Mitochondrial energy metabolism pathway alterations are the important hallmarks of lung cancer. Age did not increase the risk of MMRG mutation. High expression of GAPDHS, low expression of ACSBG1, low expression of CYP4A11, mutated ACOX3, and old age predict a poor prognosis of lung cancer. Four differentially expressed MMRGs (ACADL, ALDH18A1, CPT1B, and PPARG) established a logistic regression model, which could effectively diagnose lung cancer. At the protein level, ALDH18A1 and CPT1B were significantly upregulated, and ACADL and PPARG were slightly underexpressed, in the lung cancer group compared to the control group, which were consistent with the results of their corresponding mRNA expressions.

1. Introduction

Lung cancer has become an important public health problem due to its high morbidity and mortality. Metabolic changes in lung cancer affect prognosis and response to treatment [1]. Mitochondrial translation defects are the basis of many inborn errors of metabolism, which has been linked to multiple diseases such as cancer [2]. Mitochondrial pathway abnormalities and metabolic disorders can lead to gene expression changes to promote cancer development, progression, and immune system evasion [3]. Monoubiquitination of histone H2B negatively regulates the Warburg effect and tumorigenesis of human lung cancer cells through controlling the expressions of multiple mitochondrial aspiration genes [4]. Functional changes of mitochondrial proteins have great influence on the development and progression of lung cancer [5]. Studies have shown that apoptosis-inducing factor regulates mitochondrial respiration, and phosphorylation promotes the progression of lung cancer [6]. Mitochondrial ribosome-related genes were identified as the highest expressed genes to associate with metastasis-specific lethality in lung adenocarcinoma. Pyruvate carboxylase (PC) is a mitochondrial enzyme and is associated with lung metastasis in breast cancer [7]. Tumor cells rely on glycolysis and mitochondrial oxidative phosphorylation to survive. The mitochondrial oxidative phosphorylation pathway has become an increasingly interesting area of cancer therapy [8]. The metastatic cell state of lung adenocarcinoma is related to the specific changes of mitochondrial function, which opens up a new way for the specific treatment of metastatic lung adenocarcinoma [9]. Lung cancer shows a strong mitochondrial glucose oxidation.

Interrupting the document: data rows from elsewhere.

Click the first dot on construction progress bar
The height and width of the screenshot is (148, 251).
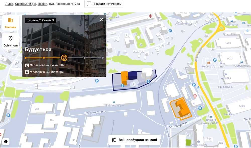26,58
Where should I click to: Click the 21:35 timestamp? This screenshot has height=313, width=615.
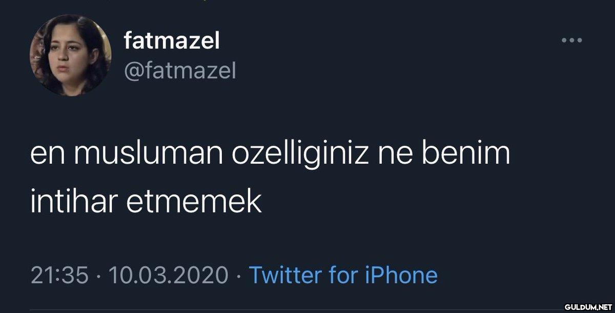[x=60, y=276]
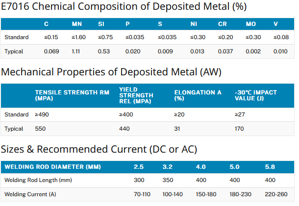Click the Yield Strength REL header

pyautogui.click(x=136, y=95)
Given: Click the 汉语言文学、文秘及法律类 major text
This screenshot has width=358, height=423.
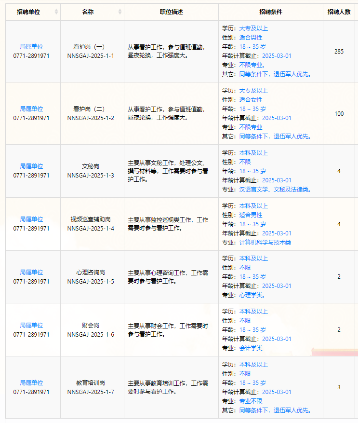Looking at the screenshot, I should pos(275,190).
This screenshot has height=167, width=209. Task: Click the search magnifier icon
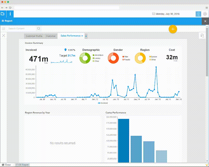(39, 29)
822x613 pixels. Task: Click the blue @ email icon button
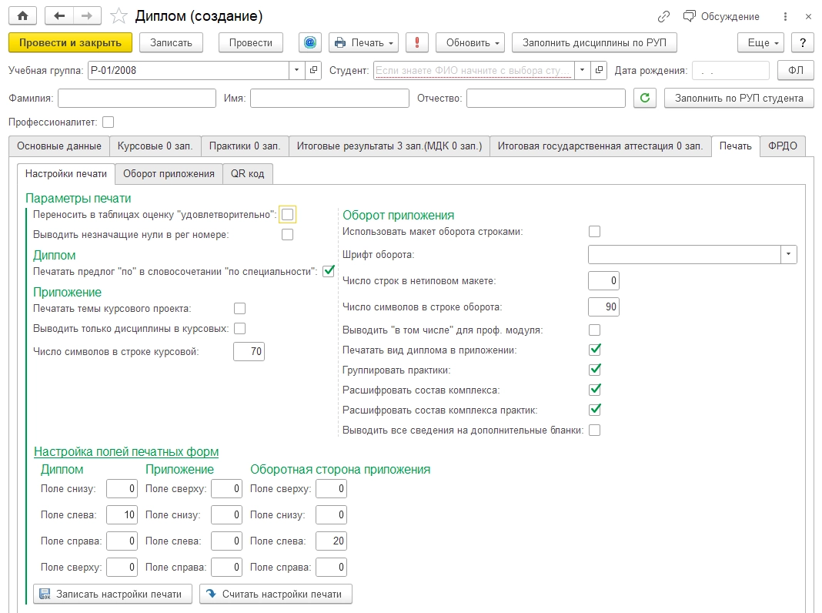coord(310,42)
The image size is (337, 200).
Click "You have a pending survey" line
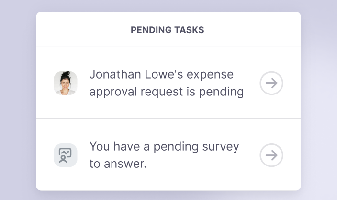click(x=164, y=146)
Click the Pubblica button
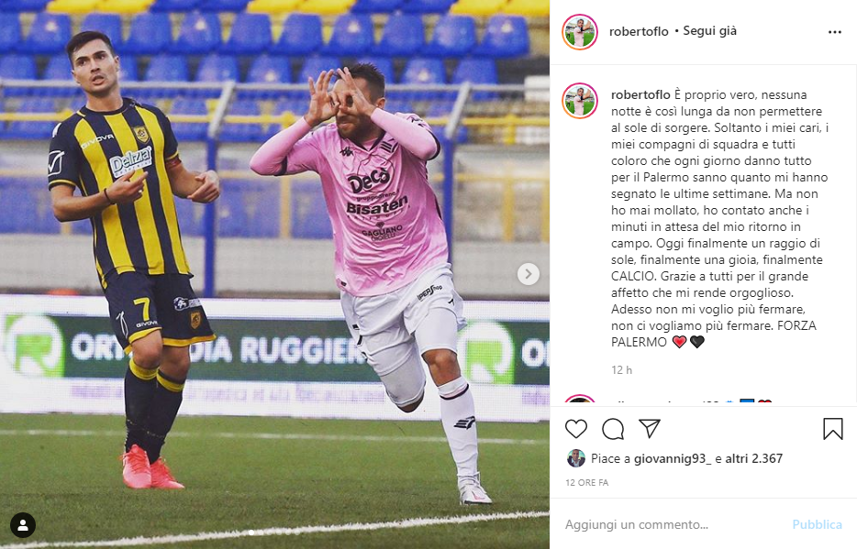 [817, 524]
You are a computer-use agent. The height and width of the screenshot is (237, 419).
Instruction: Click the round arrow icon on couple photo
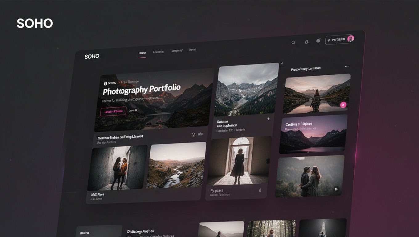pyautogui.click(x=336, y=189)
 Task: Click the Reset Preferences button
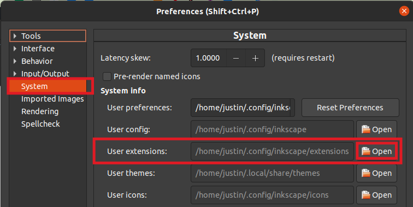[x=350, y=108]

Mitochondrial electron transport chain (MTC) is essential for tumor growth. Inhibition of MTC has been proved to have antitumor effect in combination with targeted therapy [10]. VDAC1, a mitochondrial protein that controls cellular energy, is often overexpressed in many cancers. By specifically silencing VDAC1 gene, the growth of lung cancer cells can be inhibited [11]. Therefore, mitochondrial energy metabolism pathways not only affect the occurrence and development of lung cancer but also are a potential target of lung cancer therapy.

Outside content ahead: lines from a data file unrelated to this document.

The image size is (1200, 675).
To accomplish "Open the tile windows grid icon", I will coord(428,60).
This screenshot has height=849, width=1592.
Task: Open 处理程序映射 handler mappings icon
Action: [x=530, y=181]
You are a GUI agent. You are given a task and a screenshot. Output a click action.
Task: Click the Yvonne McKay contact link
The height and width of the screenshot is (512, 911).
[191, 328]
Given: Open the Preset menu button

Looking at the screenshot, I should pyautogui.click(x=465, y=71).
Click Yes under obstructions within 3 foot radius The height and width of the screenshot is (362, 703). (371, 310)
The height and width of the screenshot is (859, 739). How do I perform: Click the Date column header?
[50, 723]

Metabolism in living organisms includes anabolism and catabolism. The main locations of anabolism are in the cytoplasm of cells, such as cholesterol synthesis, fatty acid synthesis, and glycogen synthesis. The main locations of catabolism are in mitochondria, such as the Kreb's cycle of the three nutrients, the β oxidation of fatty acids, and the aerobic oxidation of glucose. Many substances are metabolized in the cell's mitochondria. Common and important metabolisms are oxidative decomposition of glucose, tricarboxylic acid cycle, and oxidative phosphorylation, etc. This study focuses on mitochondrial energy metabolism pathway, especially the major catabolic pathways in mitochondria. One important goal of mitochondrial catabolism is to convert the chemical energy stored in the three main nutrients into energy that the body can use, such as heat and ATP. Thus, the expression and mutation abnormalities of mitochondrial energy metabolism pathway-related genes (MMRGs) could cause an energy production abnormality, which are associated with the occurrence and development of malignant tumors. For example, GAPDHS, an important gene in the glycolytic pathway, is highly expressed in melanoma and is a biomarker of poor prognosis [12]. ACSBG1, an acyl-CoA synthetase, is originally identified in the fruit fly mutant bubblegum. Acyl-CoA synthase activates fatty acids to produce its coenzyme A derivatives and plays an important role in fatty acid metabolism [13]. ACSBG1 is involved in the metabolic pathway of fatty acids, which is significantly downregulated in psoriatic lesions [14]. Cytochrome P4504 (CYP4) family of enzymes is involved in the metabolisms of fatty acids and signaling molecules, including eicosanes, leukotrienes, and prostatinoids. CYP4 enzyme participates in maintenance of the normal range of fatty acids and fatty acid-derived bioactive molecules [15], such as CYP4A11 is downregulated in liver cancer tissues [16].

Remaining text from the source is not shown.